Records from a data collection:
^^^^^^^^
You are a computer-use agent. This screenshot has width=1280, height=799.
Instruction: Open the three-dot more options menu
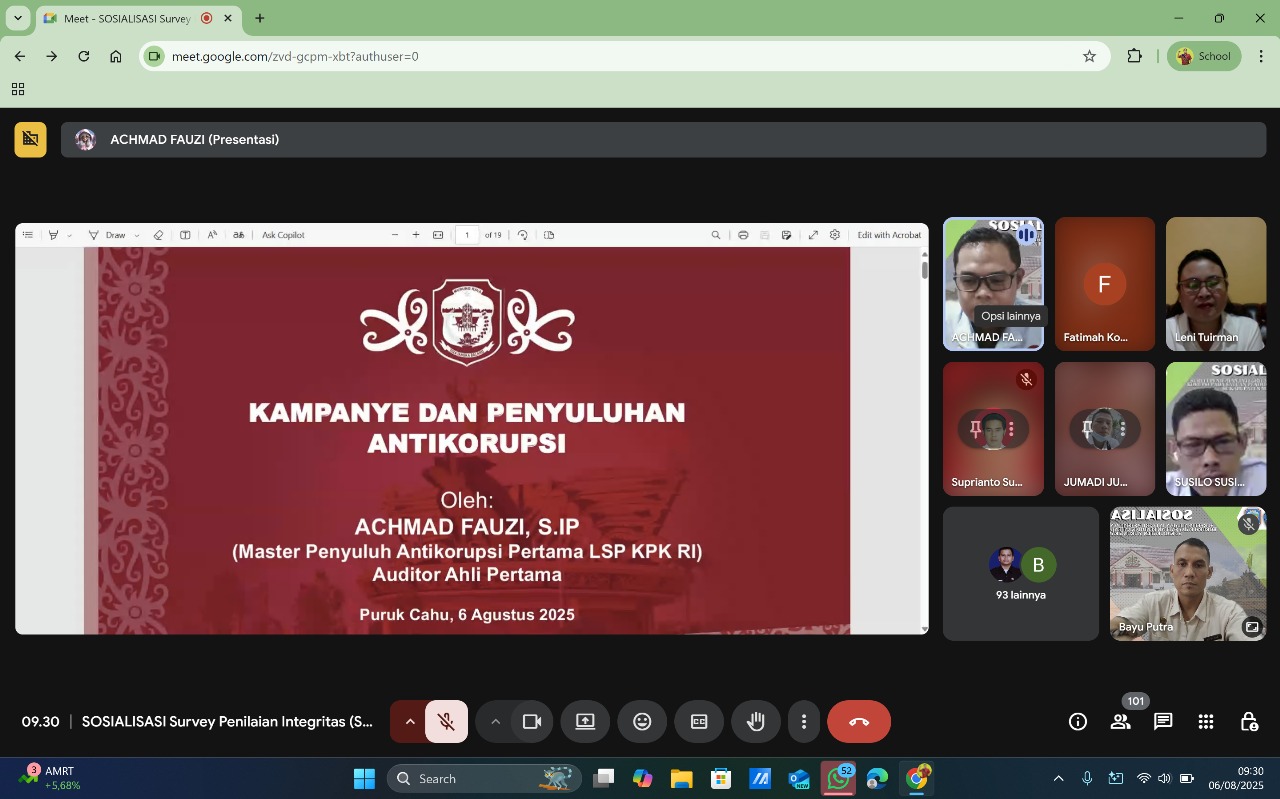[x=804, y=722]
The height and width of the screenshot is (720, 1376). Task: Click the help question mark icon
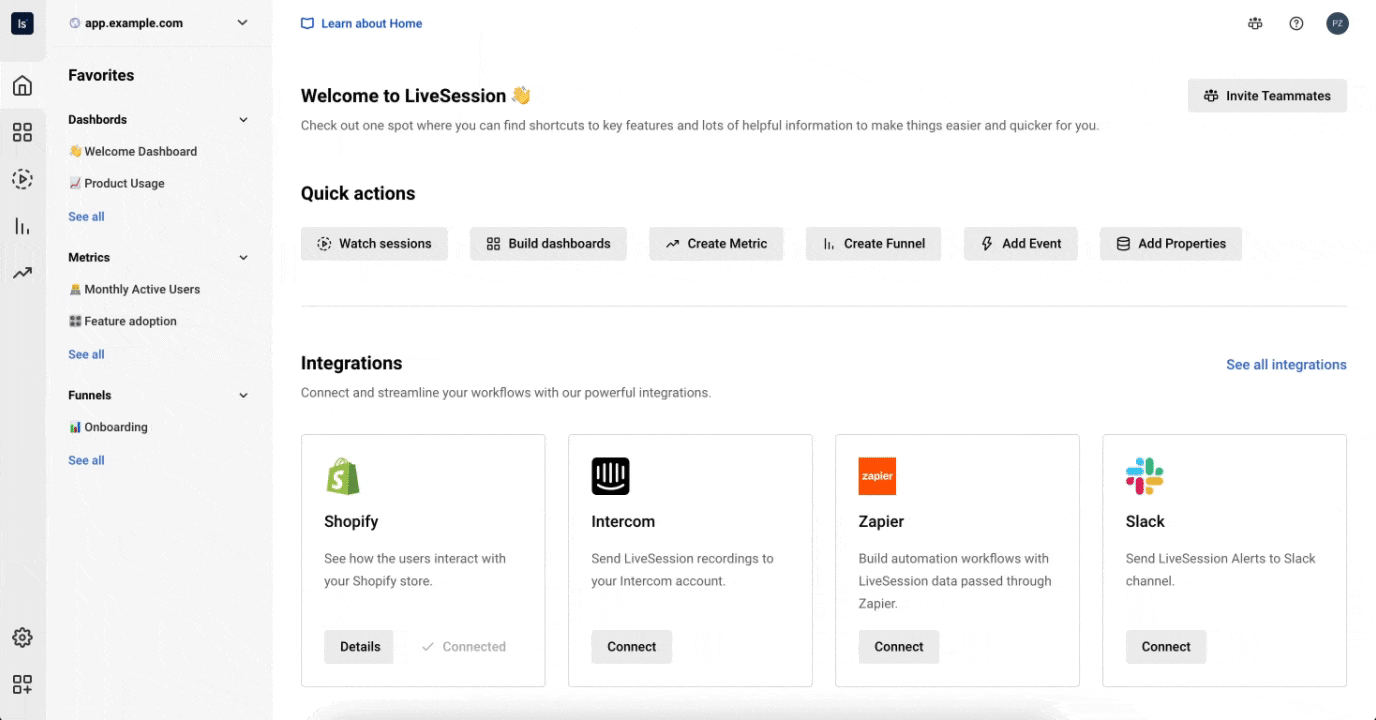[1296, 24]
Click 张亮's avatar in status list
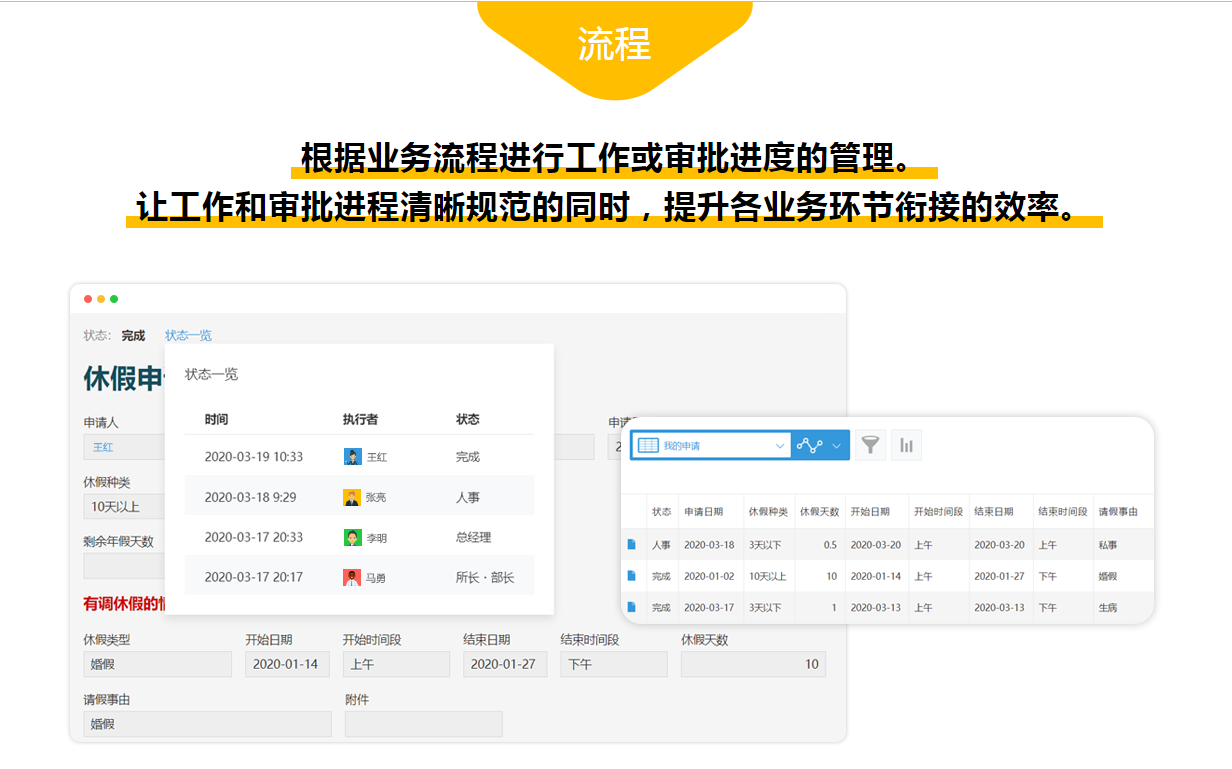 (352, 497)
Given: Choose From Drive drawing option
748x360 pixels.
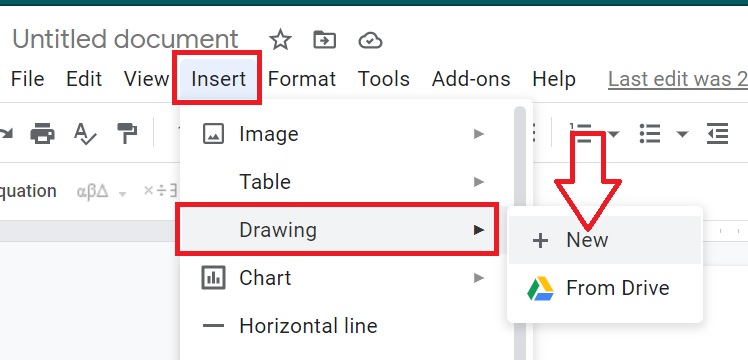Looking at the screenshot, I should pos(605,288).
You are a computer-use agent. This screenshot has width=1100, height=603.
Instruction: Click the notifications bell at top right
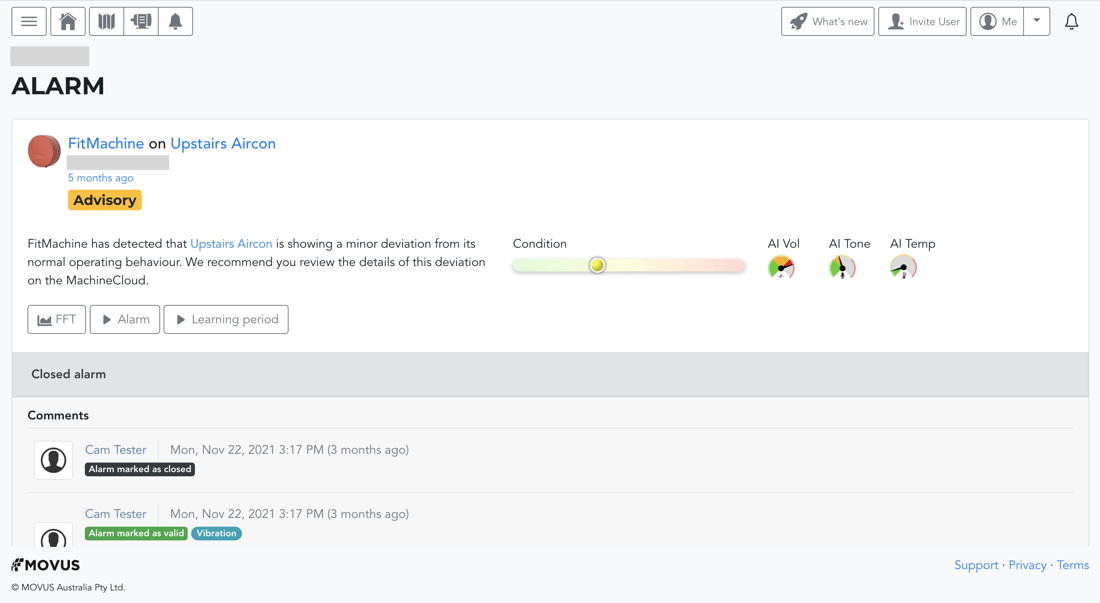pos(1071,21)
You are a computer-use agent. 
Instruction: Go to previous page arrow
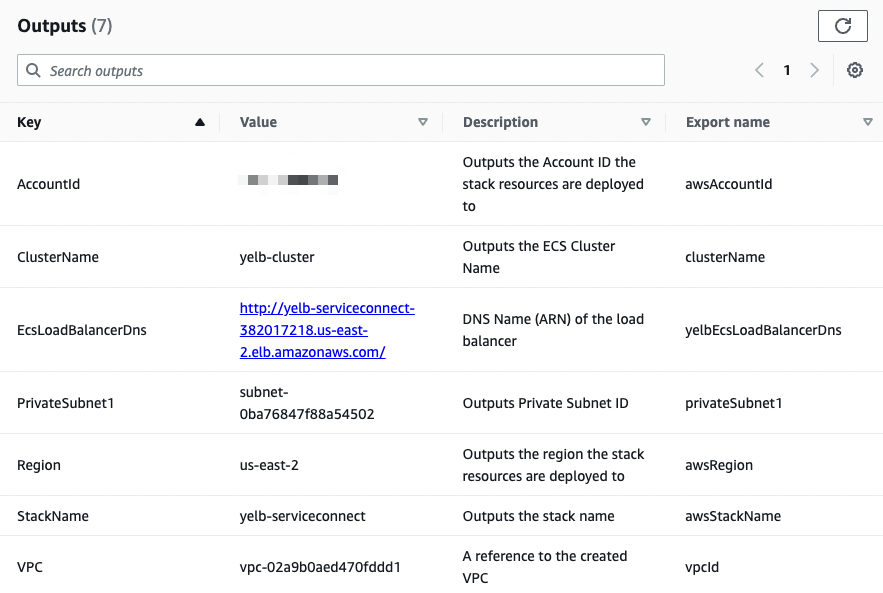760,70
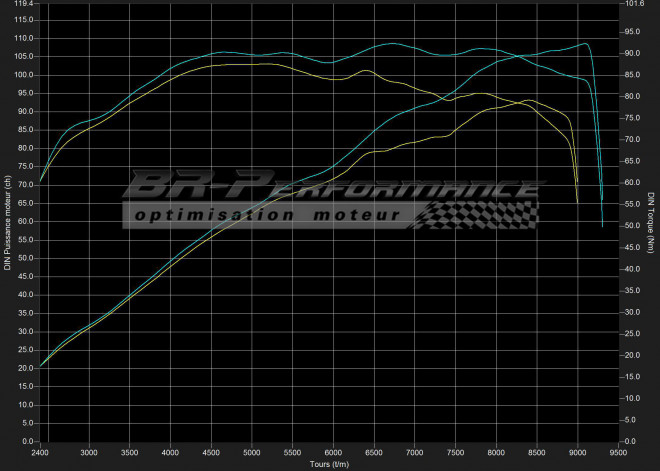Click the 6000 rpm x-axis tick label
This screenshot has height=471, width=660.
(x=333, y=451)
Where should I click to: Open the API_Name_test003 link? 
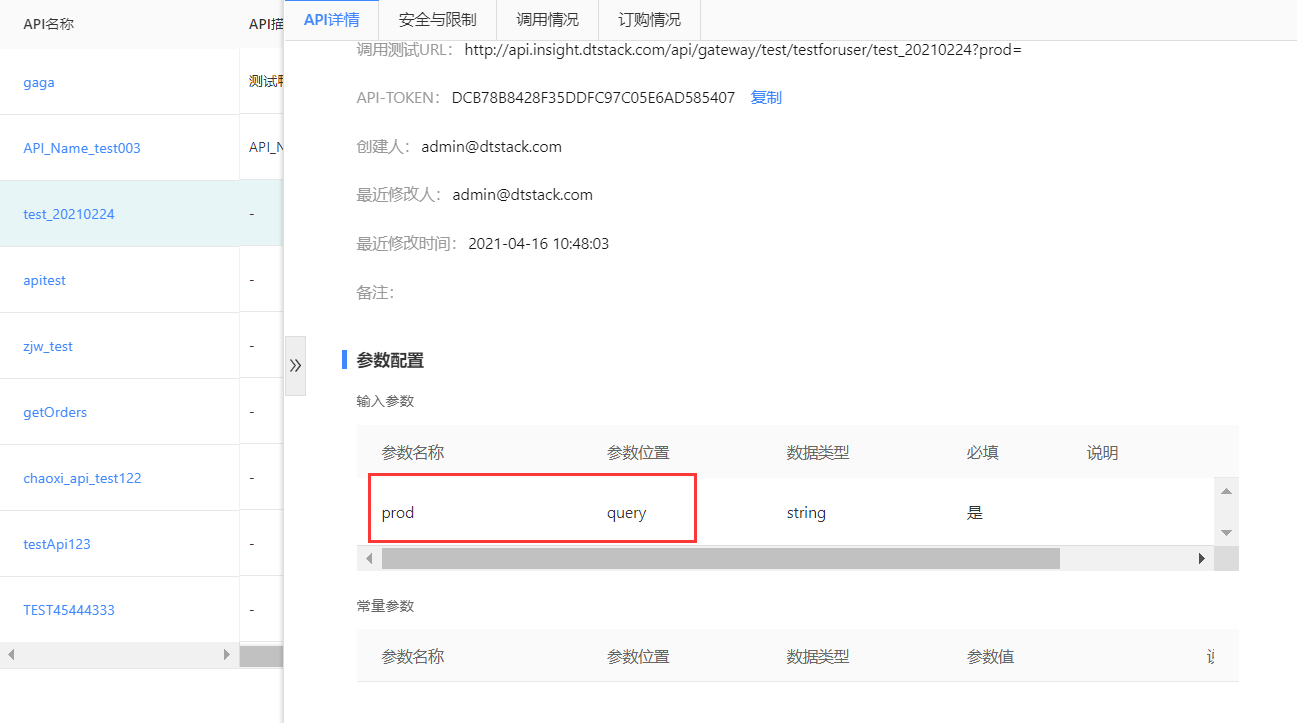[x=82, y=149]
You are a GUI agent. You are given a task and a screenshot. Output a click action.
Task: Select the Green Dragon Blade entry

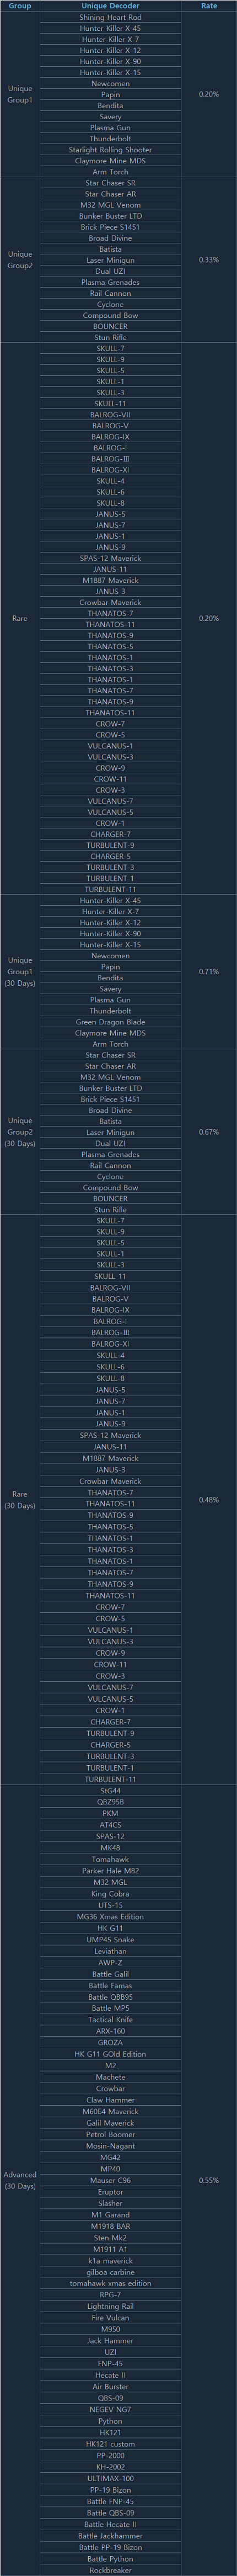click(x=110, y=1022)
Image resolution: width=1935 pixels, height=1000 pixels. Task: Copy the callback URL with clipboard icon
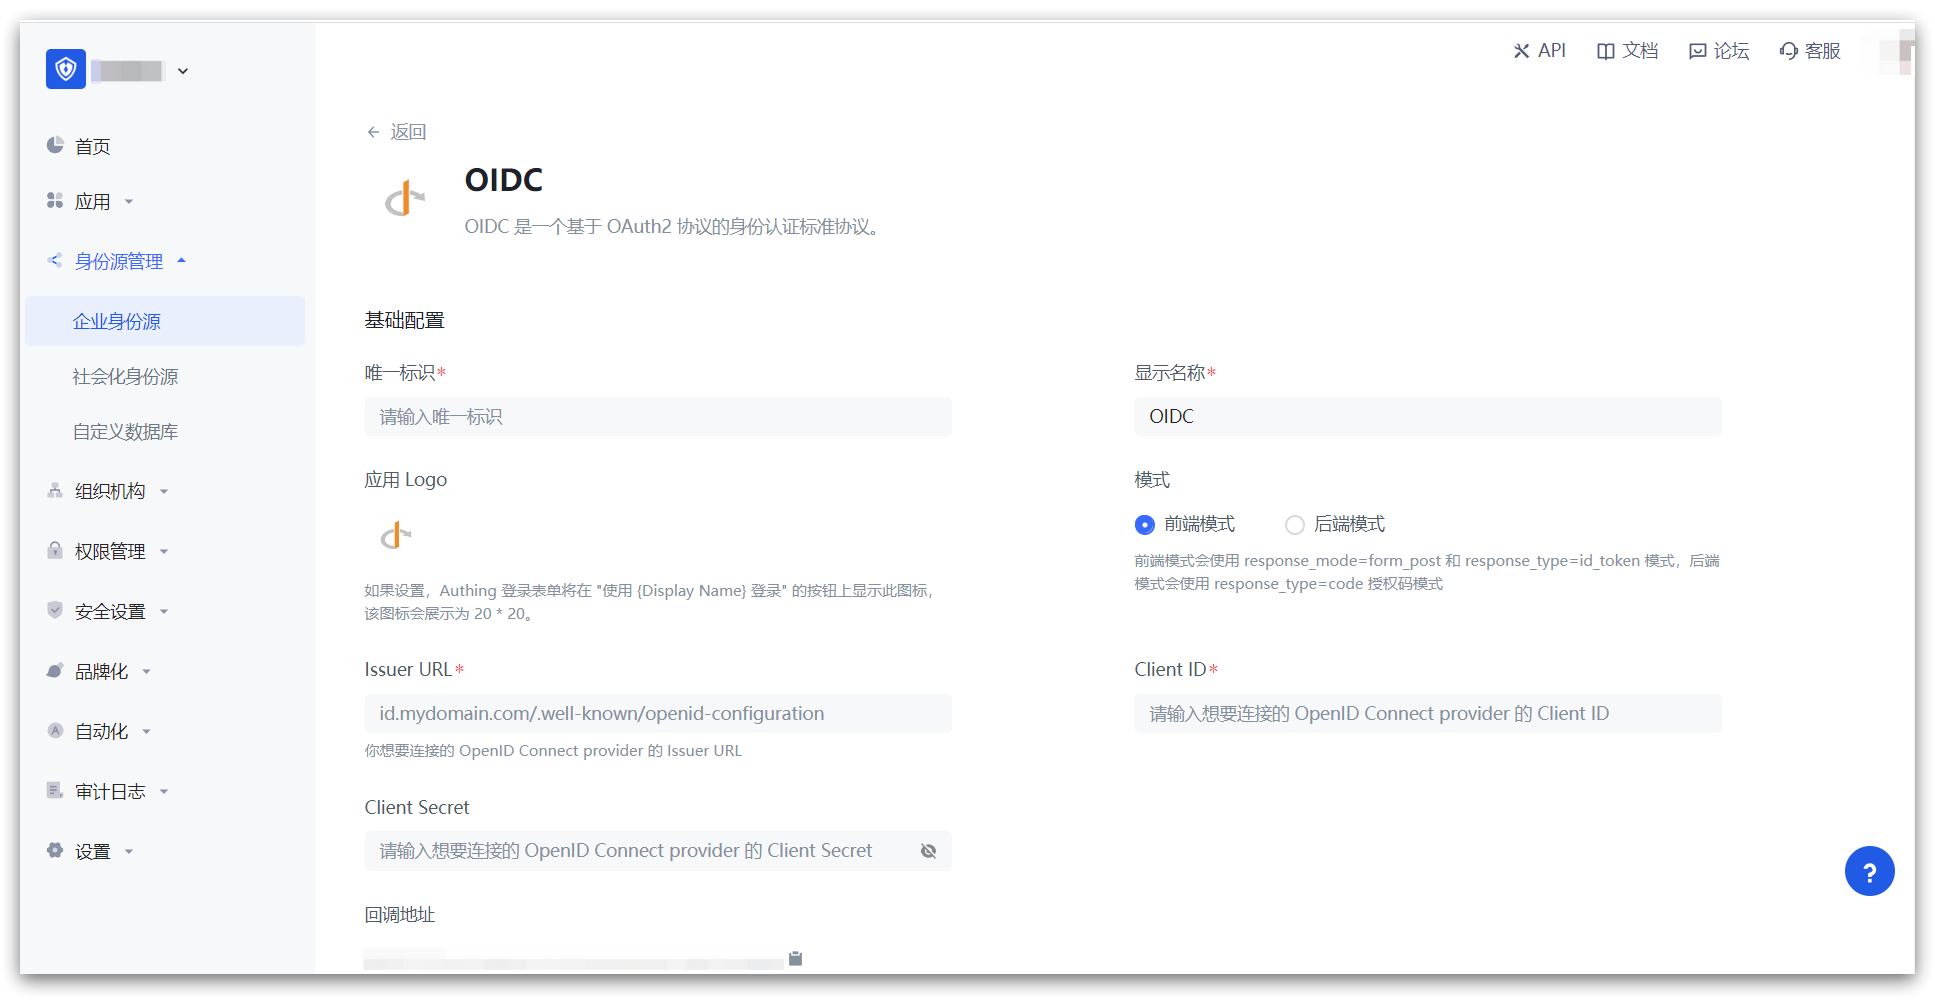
^^^^^^^^
Exclude the pictures. Write out the remaining data exactly.

Problem solution:
You are a computer-use agent. This screenshot has width=1280, height=799.
Instruction: Open the three-dot more options menu
[x=804, y=722]
The height and width of the screenshot is (720, 1376). Task: Click the help question mark icon
[1296, 24]
Click 张亮's avatar in status list
 (352, 497)
Given: Choose From Drive drawing option
748x360 pixels.
Looking at the screenshot, I should pos(605,288).
You are a computer-use agent. This screenshot has width=1100, height=603.
Instruction: Click the notifications bell at top right
pos(1071,21)
You are a computer-use agent. 
Instruction: Go to previous page arrow
760,70
Click the 6000 rpm x-axis tick label
This screenshot has height=471, width=660.
(x=333, y=451)
Where should I click to: Open the API_Name_test003 link? 
[x=82, y=149]
You are a GUI agent. You are given a task and a screenshot. Output a click action.
Task: Select the Green Dragon Blade entry

click(x=110, y=1022)
Image resolution: width=1935 pixels, height=1000 pixels. Task: Copy the callback URL with clipboard icon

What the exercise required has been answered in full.